Bagikan:

JAKARTA - Dinas Lingkungan Hidup (DLH) DKI Jakarta menegaskan bahwa kematian ikan sapu-sapu secara massal di Sungai Kalibaru, Kramat Jati, Jakarta Timur beberapa waktu lalu bukan karena limbah kurban.

"Apabila penyebab kematian diduga akibat pembuangan limbah kurban, maka hal ini dapat saja terjadi pada banyak aliran sungai yang ada di DKI Jakarta," kata Kepala Dinas Lingkungan Hidup DKI Jakarta Asep Kuswanto dalam keterangannya di Jakarta, Antara, Jumat, 29 Juli.

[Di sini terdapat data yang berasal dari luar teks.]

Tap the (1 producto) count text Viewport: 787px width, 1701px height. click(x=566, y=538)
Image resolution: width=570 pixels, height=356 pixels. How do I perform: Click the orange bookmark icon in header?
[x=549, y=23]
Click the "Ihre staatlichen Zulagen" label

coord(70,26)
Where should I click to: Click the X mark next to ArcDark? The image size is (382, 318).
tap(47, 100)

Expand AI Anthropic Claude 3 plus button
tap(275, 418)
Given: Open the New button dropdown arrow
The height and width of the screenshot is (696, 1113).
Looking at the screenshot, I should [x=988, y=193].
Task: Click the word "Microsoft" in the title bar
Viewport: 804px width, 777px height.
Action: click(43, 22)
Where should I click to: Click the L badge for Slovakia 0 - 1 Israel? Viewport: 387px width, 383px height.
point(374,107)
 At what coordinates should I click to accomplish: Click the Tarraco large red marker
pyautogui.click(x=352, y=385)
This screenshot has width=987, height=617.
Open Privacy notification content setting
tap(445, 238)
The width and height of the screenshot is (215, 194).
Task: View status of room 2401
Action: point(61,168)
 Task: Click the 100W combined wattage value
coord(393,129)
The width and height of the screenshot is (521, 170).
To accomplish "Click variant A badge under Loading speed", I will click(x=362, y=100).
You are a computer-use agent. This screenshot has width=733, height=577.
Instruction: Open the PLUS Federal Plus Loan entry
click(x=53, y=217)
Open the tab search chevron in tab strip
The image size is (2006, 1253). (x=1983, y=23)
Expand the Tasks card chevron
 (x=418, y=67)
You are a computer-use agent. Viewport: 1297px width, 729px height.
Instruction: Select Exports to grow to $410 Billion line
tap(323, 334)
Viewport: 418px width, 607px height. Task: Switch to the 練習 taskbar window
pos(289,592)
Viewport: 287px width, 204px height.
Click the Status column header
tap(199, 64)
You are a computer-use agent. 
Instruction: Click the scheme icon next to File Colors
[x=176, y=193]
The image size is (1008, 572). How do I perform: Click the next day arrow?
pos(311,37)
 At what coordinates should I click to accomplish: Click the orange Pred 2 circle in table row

Hal ini, kata Asep, berdasarkan kajian yang dilakukan oleh pihaknya dengan menggandeng Pusat Penelitian Lingkungan Hidup Institut Pertanian Bogor (PPLH IPB) untuk menyelidiki penyebab kematian ikan sapu-sapu di Sungai Kalibaru Timur, Kramat Jati, Jakarta Timur.

"Namun, karena kejadian kematian massal ikan hanya terjadi pada skala lokal di salah satu ruas Sungai Kalibaru Timur, terdapat kemungkinan adanya kejadian tidak biasa berupa pembuangan limbah dengan debit sangat besar atau konsentrasi limbah sangat tinggi, kemudian tersebar langsung ke dalam ruas sungai tersebut yang dapat menyebabkan adanya perubahan drastis kualitas air, sehingga menjadi penyebab kematian massal Ikan sapu sapu yang hidup di area tersebut," ujarnya.

Untuk kajian tersebut, Asep menyebutkan bahwa setelah kejadian kematian massal ikan sapu sapu di Sungai Kalibaru Timur pada 11 Juli 2022, tim dari Dinas Lingkungan Hidup Provinsi DKI Jakarta melakukan investigasi dengan mengambil sampel air sungai di lokasi kejadian pada hari yang sama yang kemudian dibawa ke Laboratorium Lingkungan Hidup Daerah (LLHD) Provinsi DKI Jakarta untuk dianalisis lebih lanjut.

Dari hasil analisis, lanjut dia, memang terjadi peningkatan nilai cukup tajam pada hari kejadian untuk beberapa parameter kualitas air jika dibandingkan dengan data kisaran hasil pemantauan rutin serta baku mutu.

DLH, kata Asep, setiap tahun secara rutin melakukan pemantauan kualitas air sungai pada empat periode mewakili musim hujan, kemarau, dan peralihan antarmusim di 120 titik pemantauan di seluruh Jakarta.

Beberapa parameter kualitas air yang ditemukan peningkatan cukup tajam, ungkap Asep, di antaranya BOD yang pada saat kejadian bernilai 68 mg/L (baku mutu 3 mg/L), COD 309 mg/L (baku mutu 25 mg/L), dan Fecal Coliform 1.400.000 MPN/100ml (baku mutu 1.000 MPN/100ml).

"Berdasarkan kajian itu, disimpulkan penyebab kematian massal ikan sapu-sapu yang dominan di sana saat itu, diduga kuat berasal dari aktivitas domestik yang tidak biasa, seperti pembuangan limbah dengan debit yang sangat besar atau kejadian khusus lainnya," ucapnya.

Atas temuan itu, kata dia, langkah lebih lanjut yang akan dilakukan Dinas Lingkungan Hidup adalah melakukan inventarisasi sumber pencemaran domestik, baik yang berasal dari permukiman, perkantoran, industri skala kecil-menengah, industri skala besar dan aktivitas lainnya di ruas sungai tersebut.

"Apabila teridentifikasi penyebab lebih dominan dari aktivitas rumah tangga, maka lokasi tersebut dapat menjadi prioritas pembuatan IPAL Komunal atau ekoriparian berkolaborasi dengan Dinas Sumber Daya Air (SDA) dan Dinas Pertamanan dan Hutan Kota (DPHK). Kami juga mengimbau masyarakat sekitar bantaran agar bijak dalam pengelolaan limbah domestik," katanya menambahkan.